Abstract

In developing the hard-boiled style, through his iconic Philip Marlowe series, Raymond Chandler hoped to redeem detective fiction from being, as he believed it, “a cheap, shoddy, utterly lost kind of writing” and move it into the realms of “something that intellectuals claw one another over”. A key part of that style is what Jonathan Lethem has termed Chandler’s “vernacular surrealism”. In particular, animal imagery abounds in his work. From the opening of The Big Sleep (1939), where Marlowe encounters “trees trimmed as carefully as poodle dogs”, to his animalistic femme fatales, animal figuration allows Chandler to skewer his subject, with linguistic economy and wit. In Jonathan Lethem’s Gun, with Occasional Music (1994), however, Chandler’s metaphorical, non-present animals are actualised.
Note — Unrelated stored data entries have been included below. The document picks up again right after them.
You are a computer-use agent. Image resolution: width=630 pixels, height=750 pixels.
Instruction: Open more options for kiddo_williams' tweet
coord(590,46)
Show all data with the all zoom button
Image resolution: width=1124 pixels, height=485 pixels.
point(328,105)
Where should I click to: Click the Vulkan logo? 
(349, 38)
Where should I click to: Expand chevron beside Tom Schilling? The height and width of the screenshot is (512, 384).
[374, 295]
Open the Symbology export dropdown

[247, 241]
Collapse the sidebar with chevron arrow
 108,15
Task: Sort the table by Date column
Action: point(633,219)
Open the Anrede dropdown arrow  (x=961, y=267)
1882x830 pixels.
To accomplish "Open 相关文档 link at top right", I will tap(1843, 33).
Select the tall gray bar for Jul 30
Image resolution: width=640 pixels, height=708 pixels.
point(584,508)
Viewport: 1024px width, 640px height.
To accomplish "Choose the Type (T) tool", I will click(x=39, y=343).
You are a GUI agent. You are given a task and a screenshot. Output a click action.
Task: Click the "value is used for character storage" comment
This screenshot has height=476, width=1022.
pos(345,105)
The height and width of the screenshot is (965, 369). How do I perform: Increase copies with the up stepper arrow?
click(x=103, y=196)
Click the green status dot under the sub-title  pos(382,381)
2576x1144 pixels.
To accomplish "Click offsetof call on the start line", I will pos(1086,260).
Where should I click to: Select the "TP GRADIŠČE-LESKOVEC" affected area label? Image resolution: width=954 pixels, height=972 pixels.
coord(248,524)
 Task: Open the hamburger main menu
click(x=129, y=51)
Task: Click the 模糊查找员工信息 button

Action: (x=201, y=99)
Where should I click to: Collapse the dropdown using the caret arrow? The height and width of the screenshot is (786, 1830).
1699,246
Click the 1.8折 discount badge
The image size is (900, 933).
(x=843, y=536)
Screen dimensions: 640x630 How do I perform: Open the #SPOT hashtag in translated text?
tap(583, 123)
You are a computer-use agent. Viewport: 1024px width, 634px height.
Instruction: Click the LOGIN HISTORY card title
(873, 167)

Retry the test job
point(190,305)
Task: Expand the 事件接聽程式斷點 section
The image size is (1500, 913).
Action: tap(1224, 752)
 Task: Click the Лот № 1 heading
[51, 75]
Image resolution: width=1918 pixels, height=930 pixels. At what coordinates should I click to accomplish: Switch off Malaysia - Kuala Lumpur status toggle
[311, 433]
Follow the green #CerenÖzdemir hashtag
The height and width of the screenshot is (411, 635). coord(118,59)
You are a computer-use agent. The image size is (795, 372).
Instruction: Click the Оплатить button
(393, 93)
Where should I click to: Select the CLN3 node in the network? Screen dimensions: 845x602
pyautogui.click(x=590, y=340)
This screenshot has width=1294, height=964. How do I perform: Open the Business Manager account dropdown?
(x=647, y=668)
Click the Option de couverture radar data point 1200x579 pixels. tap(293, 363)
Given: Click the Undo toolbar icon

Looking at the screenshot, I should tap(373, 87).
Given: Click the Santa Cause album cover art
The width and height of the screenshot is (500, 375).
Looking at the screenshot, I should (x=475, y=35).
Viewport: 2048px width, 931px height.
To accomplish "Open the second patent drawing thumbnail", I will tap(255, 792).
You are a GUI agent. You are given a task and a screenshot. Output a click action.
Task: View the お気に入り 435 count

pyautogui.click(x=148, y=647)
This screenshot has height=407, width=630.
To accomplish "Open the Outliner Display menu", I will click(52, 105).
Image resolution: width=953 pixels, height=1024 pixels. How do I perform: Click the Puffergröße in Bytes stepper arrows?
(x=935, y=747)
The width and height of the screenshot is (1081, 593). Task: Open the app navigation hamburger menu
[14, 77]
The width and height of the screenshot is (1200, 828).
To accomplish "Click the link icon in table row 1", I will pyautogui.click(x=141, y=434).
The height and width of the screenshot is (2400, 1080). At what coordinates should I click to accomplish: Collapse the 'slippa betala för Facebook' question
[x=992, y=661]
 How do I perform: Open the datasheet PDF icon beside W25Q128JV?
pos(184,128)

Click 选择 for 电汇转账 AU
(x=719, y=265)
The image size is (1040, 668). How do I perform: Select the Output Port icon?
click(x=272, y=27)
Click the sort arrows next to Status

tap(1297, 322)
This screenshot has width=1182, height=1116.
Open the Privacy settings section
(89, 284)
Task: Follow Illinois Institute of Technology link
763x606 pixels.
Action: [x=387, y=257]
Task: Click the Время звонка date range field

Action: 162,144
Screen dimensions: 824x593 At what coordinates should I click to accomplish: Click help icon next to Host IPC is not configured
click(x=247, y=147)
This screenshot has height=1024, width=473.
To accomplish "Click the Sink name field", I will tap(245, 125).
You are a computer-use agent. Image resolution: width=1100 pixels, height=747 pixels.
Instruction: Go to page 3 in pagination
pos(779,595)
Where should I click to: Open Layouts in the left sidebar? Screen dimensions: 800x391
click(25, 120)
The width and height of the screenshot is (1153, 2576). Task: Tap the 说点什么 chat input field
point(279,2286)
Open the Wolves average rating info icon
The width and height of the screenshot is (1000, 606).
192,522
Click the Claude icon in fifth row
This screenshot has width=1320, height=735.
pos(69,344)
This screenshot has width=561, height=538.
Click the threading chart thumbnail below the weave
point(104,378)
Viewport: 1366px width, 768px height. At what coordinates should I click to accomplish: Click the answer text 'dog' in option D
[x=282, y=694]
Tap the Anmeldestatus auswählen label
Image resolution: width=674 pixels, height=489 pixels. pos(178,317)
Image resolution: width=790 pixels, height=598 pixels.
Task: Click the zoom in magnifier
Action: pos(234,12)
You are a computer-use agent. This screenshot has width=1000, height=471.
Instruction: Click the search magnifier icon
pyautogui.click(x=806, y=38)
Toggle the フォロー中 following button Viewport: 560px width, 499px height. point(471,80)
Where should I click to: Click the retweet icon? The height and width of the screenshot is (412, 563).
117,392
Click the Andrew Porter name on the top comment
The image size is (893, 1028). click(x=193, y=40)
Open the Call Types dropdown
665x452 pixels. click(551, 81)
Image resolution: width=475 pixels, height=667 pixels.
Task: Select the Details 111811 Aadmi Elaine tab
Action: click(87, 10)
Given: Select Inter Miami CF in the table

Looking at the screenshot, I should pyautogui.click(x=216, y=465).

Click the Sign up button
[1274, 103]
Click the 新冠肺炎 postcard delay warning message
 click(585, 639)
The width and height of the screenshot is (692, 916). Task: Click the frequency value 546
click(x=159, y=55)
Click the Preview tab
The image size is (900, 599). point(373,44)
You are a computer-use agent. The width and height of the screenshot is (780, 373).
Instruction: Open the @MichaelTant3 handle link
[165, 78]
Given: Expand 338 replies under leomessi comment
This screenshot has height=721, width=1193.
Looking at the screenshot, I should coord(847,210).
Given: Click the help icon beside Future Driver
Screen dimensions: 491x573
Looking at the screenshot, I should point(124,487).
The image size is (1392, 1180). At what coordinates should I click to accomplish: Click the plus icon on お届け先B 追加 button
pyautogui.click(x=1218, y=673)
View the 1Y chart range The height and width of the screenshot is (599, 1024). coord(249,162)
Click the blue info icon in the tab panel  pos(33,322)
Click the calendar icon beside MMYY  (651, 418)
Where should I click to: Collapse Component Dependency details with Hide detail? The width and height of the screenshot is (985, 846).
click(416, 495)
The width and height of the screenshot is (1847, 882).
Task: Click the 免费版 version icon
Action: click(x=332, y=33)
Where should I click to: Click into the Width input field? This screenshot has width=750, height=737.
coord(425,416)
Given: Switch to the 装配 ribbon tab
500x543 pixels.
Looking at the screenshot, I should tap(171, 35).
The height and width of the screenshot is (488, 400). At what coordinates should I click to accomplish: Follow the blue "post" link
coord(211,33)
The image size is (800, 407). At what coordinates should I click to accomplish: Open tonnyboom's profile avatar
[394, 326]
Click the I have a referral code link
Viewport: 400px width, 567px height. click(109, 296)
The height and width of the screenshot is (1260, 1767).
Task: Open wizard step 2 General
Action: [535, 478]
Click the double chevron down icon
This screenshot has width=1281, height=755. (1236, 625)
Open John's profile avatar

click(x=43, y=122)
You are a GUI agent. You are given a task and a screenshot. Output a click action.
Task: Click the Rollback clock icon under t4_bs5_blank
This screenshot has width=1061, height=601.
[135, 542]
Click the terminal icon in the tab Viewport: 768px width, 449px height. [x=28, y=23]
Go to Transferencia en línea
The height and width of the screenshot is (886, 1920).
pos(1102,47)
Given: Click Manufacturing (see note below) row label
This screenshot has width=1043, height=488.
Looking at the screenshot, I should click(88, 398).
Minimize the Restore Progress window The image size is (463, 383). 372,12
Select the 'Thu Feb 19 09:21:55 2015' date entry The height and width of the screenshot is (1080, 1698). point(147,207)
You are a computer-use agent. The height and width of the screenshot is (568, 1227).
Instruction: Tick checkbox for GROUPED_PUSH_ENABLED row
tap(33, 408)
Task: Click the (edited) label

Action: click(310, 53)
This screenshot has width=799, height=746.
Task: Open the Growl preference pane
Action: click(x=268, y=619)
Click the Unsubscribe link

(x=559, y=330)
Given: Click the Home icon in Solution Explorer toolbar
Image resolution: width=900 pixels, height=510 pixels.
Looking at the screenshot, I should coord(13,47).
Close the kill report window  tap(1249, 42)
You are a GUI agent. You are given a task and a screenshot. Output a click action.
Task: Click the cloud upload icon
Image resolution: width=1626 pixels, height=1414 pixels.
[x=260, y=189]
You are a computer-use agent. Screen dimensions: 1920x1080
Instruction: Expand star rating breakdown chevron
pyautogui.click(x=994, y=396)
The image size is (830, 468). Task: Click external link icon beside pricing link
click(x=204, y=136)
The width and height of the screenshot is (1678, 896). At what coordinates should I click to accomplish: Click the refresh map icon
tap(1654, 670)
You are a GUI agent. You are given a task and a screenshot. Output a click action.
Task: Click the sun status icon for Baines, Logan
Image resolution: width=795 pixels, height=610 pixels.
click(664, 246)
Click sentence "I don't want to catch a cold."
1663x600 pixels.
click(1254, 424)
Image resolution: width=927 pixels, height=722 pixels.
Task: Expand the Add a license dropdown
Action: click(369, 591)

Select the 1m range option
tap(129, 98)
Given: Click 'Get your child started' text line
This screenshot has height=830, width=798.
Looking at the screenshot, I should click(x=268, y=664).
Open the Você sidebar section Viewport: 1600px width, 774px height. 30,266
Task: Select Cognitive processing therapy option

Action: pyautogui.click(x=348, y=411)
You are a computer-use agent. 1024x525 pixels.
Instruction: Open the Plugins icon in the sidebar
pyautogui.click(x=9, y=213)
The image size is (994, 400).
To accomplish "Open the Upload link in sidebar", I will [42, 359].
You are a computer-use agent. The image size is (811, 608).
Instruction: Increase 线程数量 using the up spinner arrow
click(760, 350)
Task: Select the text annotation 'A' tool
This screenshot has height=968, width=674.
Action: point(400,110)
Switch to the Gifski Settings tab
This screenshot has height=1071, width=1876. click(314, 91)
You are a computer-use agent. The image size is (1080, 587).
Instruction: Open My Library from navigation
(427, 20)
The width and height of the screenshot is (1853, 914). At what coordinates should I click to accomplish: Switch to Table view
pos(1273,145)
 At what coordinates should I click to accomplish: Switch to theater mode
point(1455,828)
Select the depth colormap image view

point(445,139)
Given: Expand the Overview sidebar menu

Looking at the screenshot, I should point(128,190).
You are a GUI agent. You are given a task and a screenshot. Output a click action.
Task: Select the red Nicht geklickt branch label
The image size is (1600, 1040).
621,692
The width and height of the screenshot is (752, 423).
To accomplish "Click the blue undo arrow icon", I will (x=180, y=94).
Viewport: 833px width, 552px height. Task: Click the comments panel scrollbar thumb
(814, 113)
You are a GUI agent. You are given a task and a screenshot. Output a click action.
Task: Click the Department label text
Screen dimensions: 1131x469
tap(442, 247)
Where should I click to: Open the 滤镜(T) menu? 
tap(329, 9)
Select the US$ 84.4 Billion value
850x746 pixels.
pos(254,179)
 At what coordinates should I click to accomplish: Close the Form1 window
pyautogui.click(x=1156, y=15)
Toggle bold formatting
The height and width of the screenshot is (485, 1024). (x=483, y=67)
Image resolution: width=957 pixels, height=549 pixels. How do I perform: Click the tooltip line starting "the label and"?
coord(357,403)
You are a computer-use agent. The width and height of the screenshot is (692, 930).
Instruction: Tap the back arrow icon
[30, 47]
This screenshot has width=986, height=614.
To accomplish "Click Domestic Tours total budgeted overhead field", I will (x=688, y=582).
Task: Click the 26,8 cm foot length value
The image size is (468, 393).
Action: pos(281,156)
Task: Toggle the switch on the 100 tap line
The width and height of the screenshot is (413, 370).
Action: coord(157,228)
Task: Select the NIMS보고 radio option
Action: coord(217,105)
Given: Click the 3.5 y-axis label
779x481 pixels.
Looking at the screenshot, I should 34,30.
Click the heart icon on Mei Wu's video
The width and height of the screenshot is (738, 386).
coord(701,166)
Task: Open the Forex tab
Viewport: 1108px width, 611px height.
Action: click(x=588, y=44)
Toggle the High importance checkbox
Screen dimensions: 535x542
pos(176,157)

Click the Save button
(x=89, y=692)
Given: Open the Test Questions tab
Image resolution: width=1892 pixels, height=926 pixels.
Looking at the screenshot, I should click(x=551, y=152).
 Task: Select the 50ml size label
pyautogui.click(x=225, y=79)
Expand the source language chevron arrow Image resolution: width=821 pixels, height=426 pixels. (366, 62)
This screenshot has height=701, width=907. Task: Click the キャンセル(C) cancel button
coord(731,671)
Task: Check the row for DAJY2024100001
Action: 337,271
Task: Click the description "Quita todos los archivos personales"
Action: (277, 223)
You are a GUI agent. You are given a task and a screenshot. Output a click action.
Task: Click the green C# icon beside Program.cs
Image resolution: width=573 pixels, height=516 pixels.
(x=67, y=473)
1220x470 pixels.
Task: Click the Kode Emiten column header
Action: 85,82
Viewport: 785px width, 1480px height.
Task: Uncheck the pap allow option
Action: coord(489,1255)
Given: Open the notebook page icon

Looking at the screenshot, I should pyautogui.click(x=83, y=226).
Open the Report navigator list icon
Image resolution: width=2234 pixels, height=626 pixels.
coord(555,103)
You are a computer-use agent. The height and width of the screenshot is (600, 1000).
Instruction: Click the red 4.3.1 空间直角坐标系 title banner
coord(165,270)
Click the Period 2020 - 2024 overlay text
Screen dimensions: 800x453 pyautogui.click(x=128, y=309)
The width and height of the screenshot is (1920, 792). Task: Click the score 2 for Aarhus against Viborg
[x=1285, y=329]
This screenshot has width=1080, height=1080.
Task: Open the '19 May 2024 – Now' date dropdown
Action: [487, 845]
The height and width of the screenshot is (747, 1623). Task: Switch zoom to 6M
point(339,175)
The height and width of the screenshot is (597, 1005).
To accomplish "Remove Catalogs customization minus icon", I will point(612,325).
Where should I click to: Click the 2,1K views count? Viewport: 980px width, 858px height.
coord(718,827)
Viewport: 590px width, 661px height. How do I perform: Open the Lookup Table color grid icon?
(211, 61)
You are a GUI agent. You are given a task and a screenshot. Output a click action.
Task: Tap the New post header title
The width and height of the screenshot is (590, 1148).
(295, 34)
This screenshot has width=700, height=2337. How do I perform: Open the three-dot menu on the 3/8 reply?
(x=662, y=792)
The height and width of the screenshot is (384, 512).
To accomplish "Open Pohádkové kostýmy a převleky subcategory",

Taking for his epigraph one of Chandler’s characteristic wisecracks from the late novel Playback (1958)—“the subject was as easy to spot as a kangaroo in a dinner jacket”— the dystopian society of Lethem’s hybrid noir-sci-fi is home to “evolved” animals who have been genetically developed to act like humans, but who are treated like second-class citizens, including the detective’s nemesis, the kangaroo-gangster, Joey Castle. Looking at Lethem’s appreciative pastiche of Chandler’s hardboiled style, which allows him to build his dystopian world with sharp and disorienting brevity, this chapter explores the disruptive function of Lethem’s literal animals in the novel’s aggressively policed present, where citizens are kept in a state of government-sanctioned amnesia. Drawing together these strands on animetaphor and memory, I argue that the novel unsettles the assumption that humans constitute an evolutionary pinnacle, supporting Deborah Bird Rose’s contention that noir—with its focus on self-destructive protagonists and its blurring of the lines between criminal and victim—is an exemplary genre for criticising the problems of the Anthropocene.